Post by barnabas1969 » Mon Sep 23, 2013 3:21 pm

richard1980 wrote:I'm not really sure why anybody would want to go with multi-colored bias lighting. Some people might think multi-colored bias lighting looks cool (and I agree, it certainly does), but it's not correct, and more importantly, it defeats the purpose of using bias lighting in the first place.
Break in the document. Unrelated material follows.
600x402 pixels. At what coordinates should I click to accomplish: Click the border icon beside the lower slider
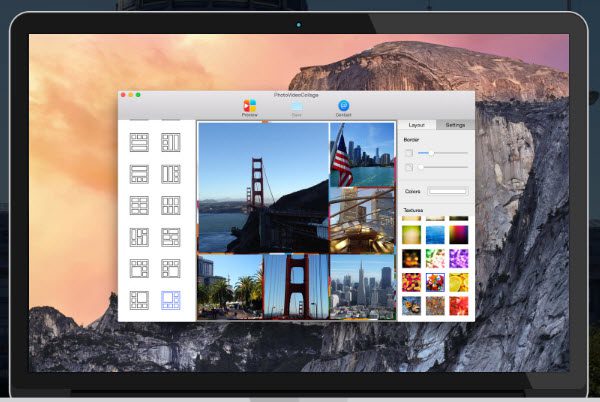(408, 167)
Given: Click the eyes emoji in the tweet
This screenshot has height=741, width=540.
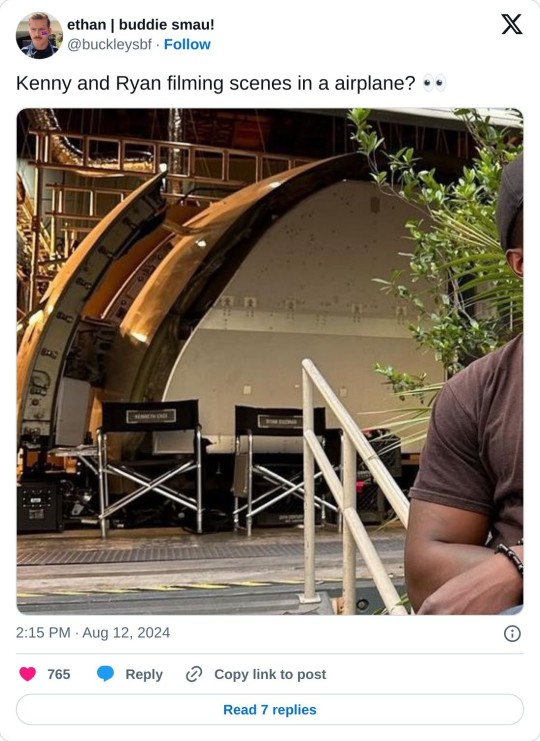Looking at the screenshot, I should 434,83.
The correct way to implement bias lighting is to use a bulb that produces light as close as possible to the D65 white point, place it behind the display so that viewers can only see reflected light, and then set the bulb brightness so that the reflected light is no brighter than 10% of the whitest white the display is calibrated to reproduce (of course, this means the display needs to be properly calibrated for dark-room viewing, which will result in the color temperature settings on the TV being adjusted to get as close as possible to the D65 standard.) By doing this, you can effectively control the minimum amount of light that will enter the viewer's eyes, thus reducing the range of motion of the iris muscles during dark scenes, thus reducing eye fatigue. Additionally, using proper bias lighting ensures that on-screen colors are perceived correctly. Neither of those goals can be accomplished by using multi-colored bias lighting because the eye is more sensitive to certain wavelengths of light than it is to other wavelengths of light. So as the color and brightness of the bias light changes, the iris muscles are continuously working to adjust the amount of light that is allowed to enter the eye, which not only defeats the purpose of limiting the amount of work the iris muscles have to do, but also changes the perception of on-screen colors.
I think that's supposed to be 10% less than the brightest white.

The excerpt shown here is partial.